Alors que les forces de Bachar al-Assad sont sur le point de prendre la ville, les journalistes et témoins sur place décrivent des scènes d’atrocités.

C’est sûrement la fin de la rébellion contre le régime syrien. Quatre semaines d’offensives intenses, et une nuit d’horreur. Depuis le début de la guerre civile, en mars 2011, il s’agit de la plus grande défaite des groupes rebelles. Un changement de pouvoir dans la ville d’Alep qui se fait dans le sang. Les observateurs sur place dénoncent le massacre en masse de civils et une nuit qui ressemble à une phase finale des offensives.

Laura-Maï Gaveriaux, reporter de guerre spécialisée en Irak, Syrie et Turquie, a du mal à avoir des informations claires de ses sources sur-place. Les derniers messages reçus sont alarmants.

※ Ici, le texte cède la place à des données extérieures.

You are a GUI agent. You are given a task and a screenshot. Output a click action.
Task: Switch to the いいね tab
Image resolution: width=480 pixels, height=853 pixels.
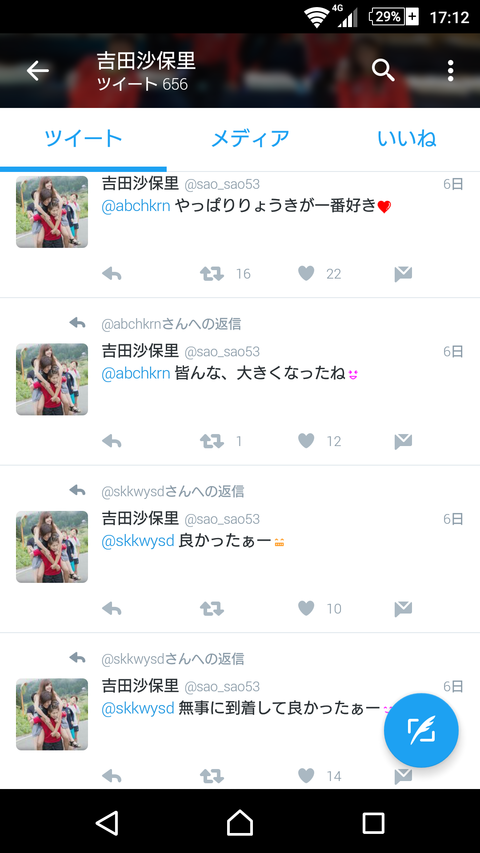click(x=407, y=139)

Ban Ki-Moon, s’est « alarmé » de ces « atrocités en apprenant les exécutions de civils, tout en soulignant que les Nations unies ne peuvent vérifier directement ces information », d’après un communiqué de Stéphane Dujarric, porte parole du secrétaire général de l’ONU.

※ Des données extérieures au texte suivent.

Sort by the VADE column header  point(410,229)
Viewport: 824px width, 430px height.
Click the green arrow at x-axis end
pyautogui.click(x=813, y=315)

Les témoignages et les infos qui nous parviennent ont fait réagir bon nombre de personnes sur les réseaux sociaux. Beaucoup soulignent le manque d’implication de l’ONU, et une réaction aussi tardive qu’inutile.

Chacun tente d’avoir les information qu’il peut, et de les relayer. Mais plus les heures passent, plus cela devient compliqué. Ceux qui ont des proches sur place assistent pour la plupart avec impuissance à un silence radio soudain, qui fait perdre tout espoir. Peu ont des signes de vie.

L’équipe de « Quotidien » qui suit la vie d’un habitant d’Alep depuis plusieurs semaines a toutefois donné des nouvelles rassurantes de son « contact ».